** Opening Task data block **

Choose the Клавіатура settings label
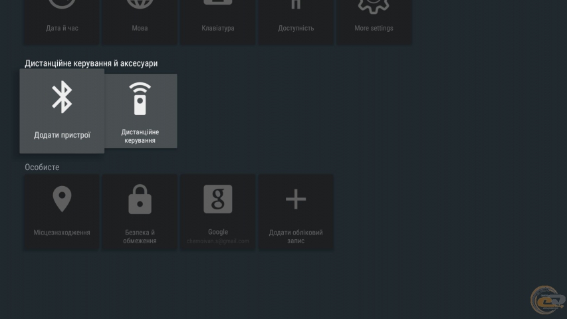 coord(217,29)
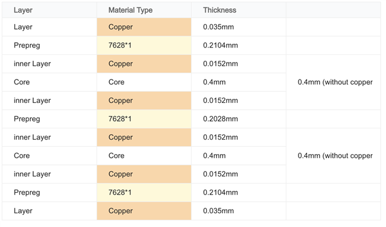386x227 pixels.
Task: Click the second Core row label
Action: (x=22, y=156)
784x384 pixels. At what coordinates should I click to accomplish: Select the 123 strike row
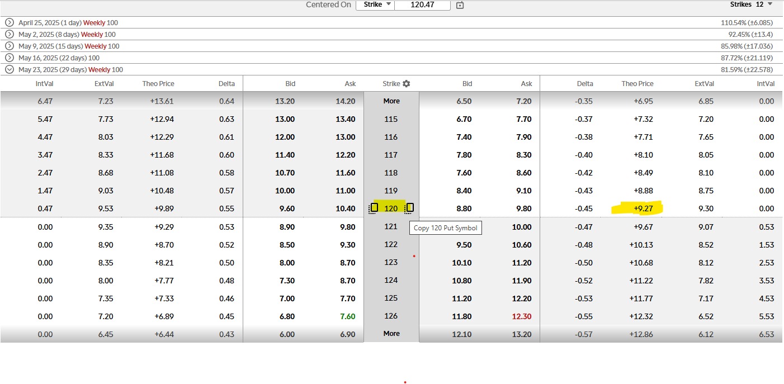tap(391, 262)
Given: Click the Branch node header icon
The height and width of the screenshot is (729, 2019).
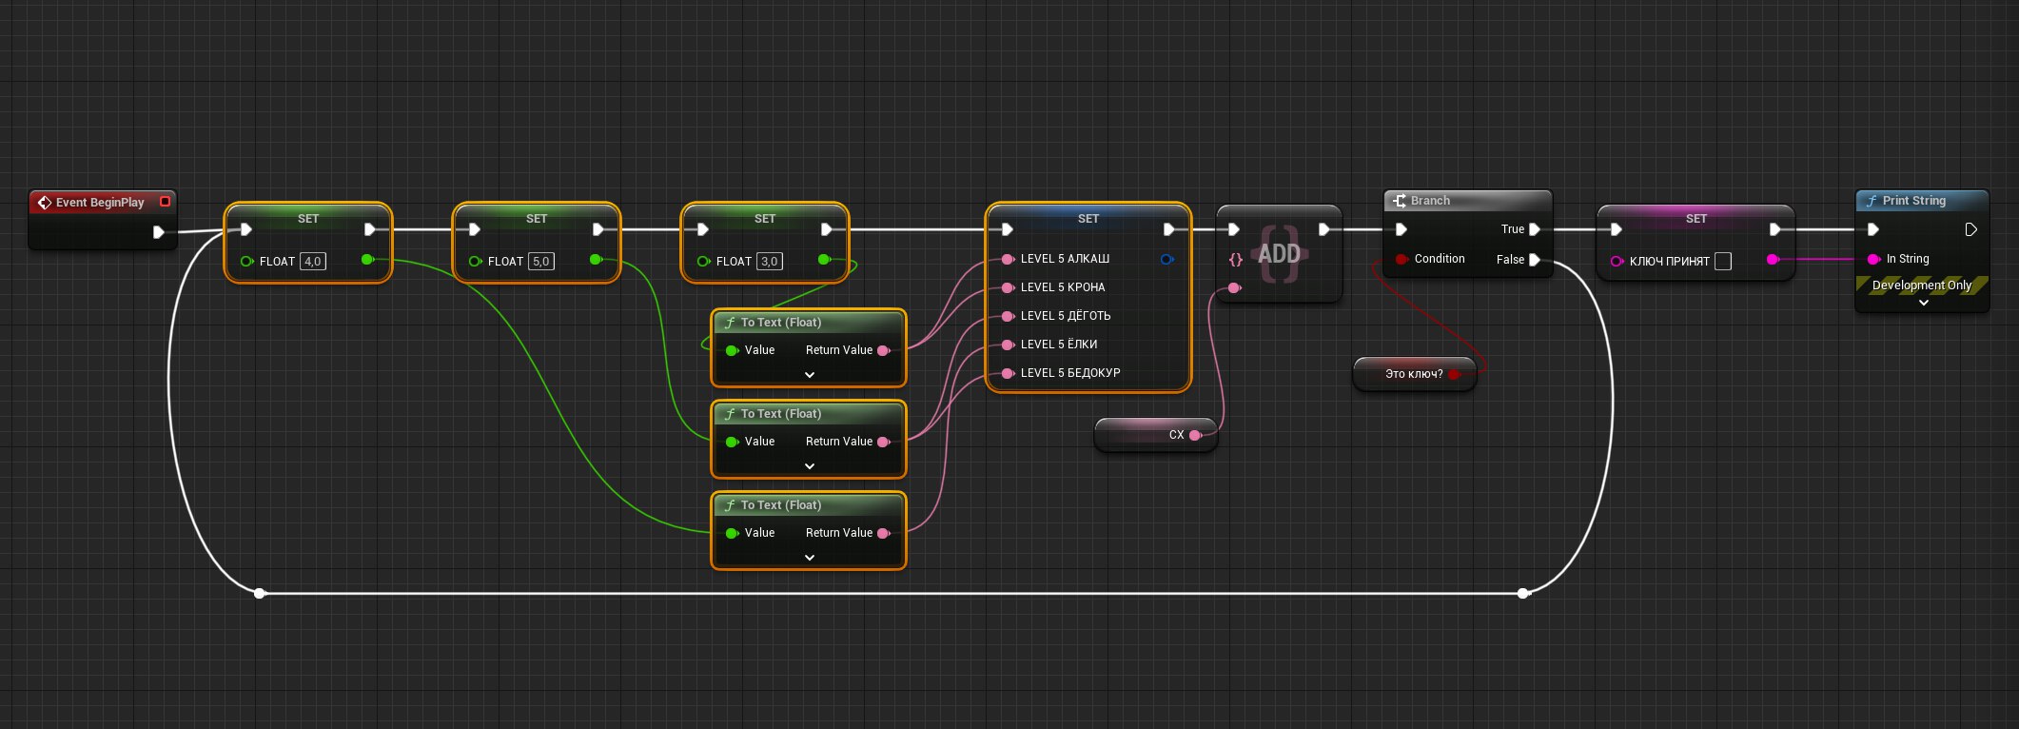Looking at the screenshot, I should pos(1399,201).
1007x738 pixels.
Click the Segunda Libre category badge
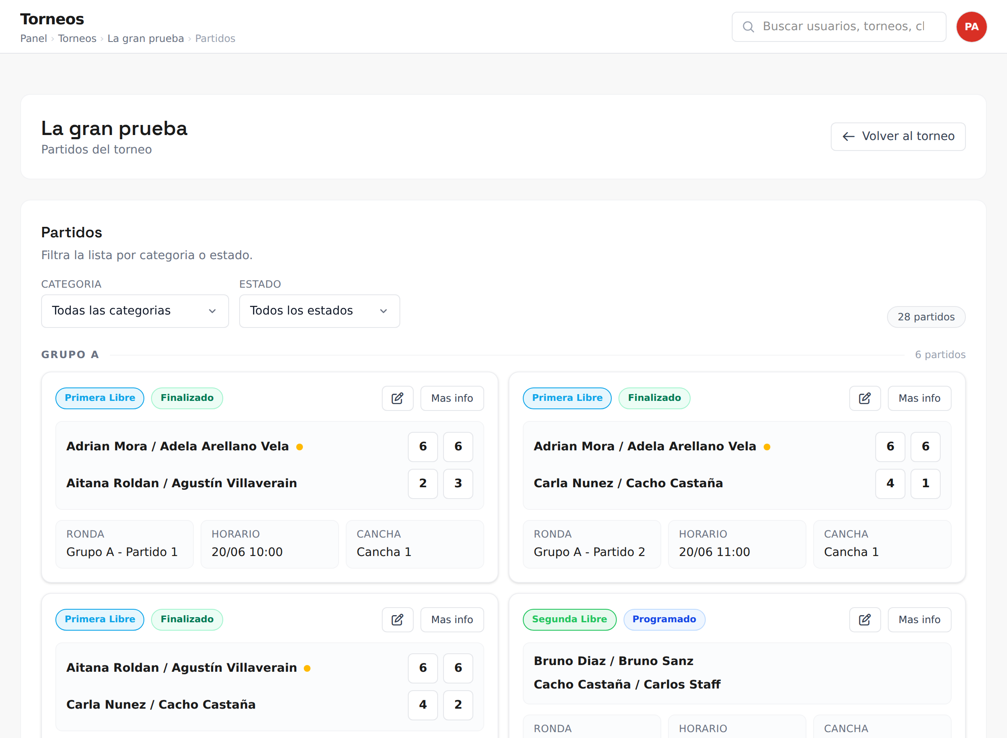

** Closing Task data block **
** Opening Task data block **

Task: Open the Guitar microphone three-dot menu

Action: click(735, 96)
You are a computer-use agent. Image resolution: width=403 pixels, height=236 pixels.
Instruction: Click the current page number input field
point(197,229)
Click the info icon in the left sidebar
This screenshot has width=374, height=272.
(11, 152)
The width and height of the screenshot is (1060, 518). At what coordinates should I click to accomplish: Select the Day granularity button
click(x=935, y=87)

** Closing Task data block **
** Opening Task data block **

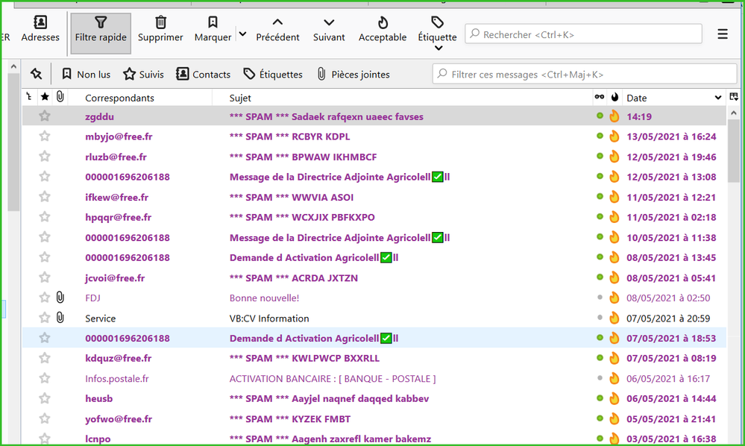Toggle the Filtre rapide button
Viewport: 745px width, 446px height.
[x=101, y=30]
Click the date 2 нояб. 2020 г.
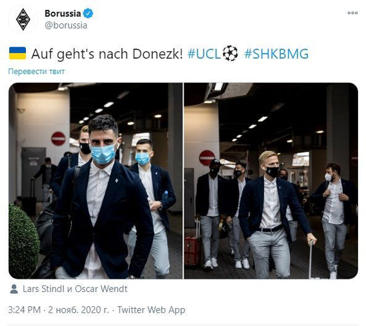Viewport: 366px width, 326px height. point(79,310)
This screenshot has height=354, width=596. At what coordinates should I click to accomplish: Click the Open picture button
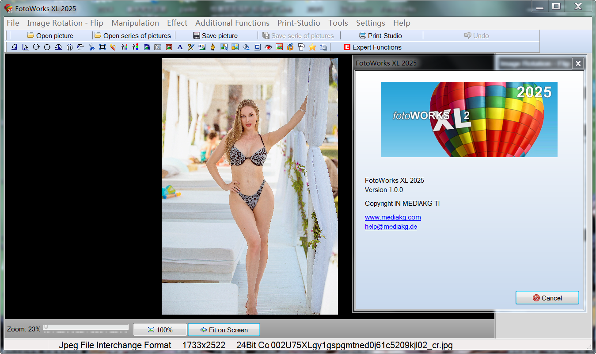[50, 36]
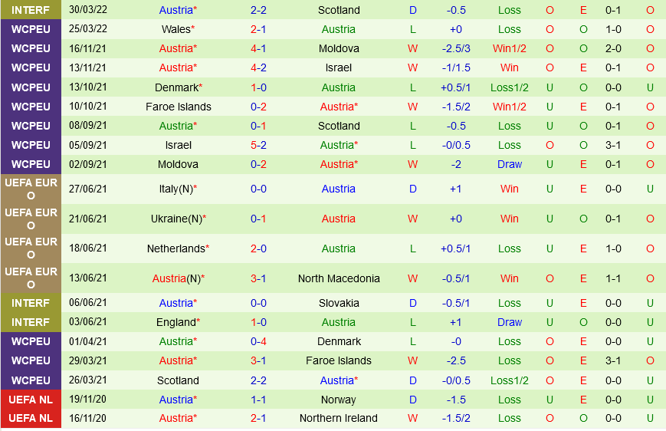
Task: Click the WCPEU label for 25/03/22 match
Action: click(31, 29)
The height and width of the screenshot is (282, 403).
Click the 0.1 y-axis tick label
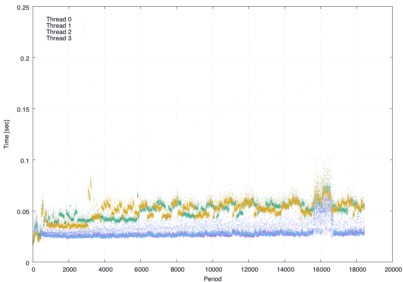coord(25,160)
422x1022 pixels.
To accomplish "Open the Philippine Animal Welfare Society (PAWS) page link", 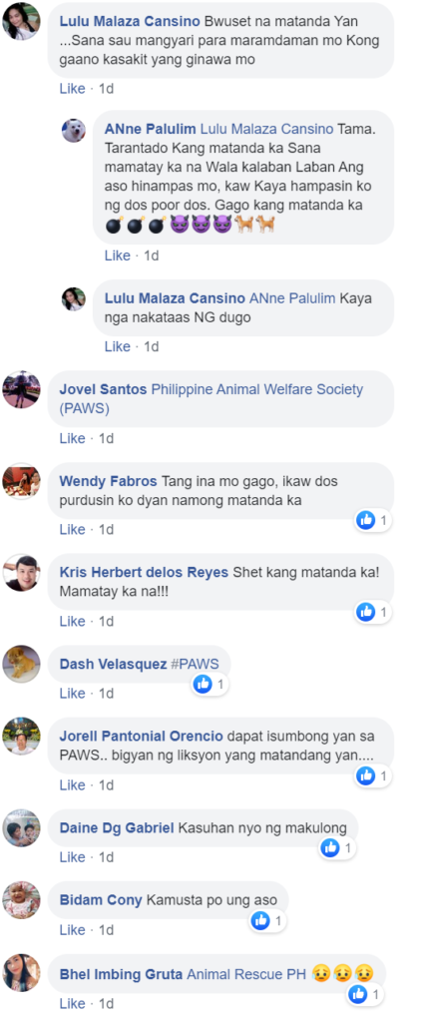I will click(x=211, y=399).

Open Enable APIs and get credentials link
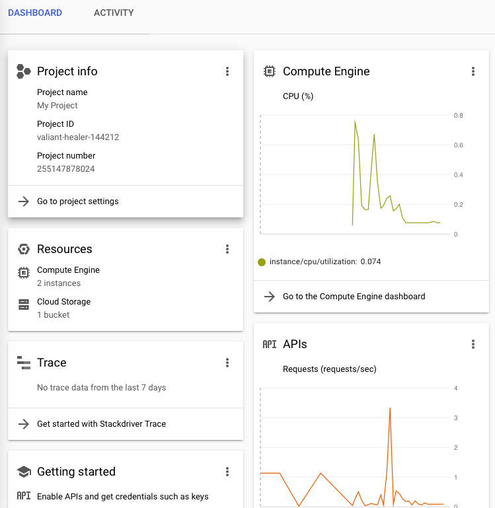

** Closing Task data block **

__To do__. Tally the lines above containing "icon". Answer with the count only.

__Solution to this task__. 2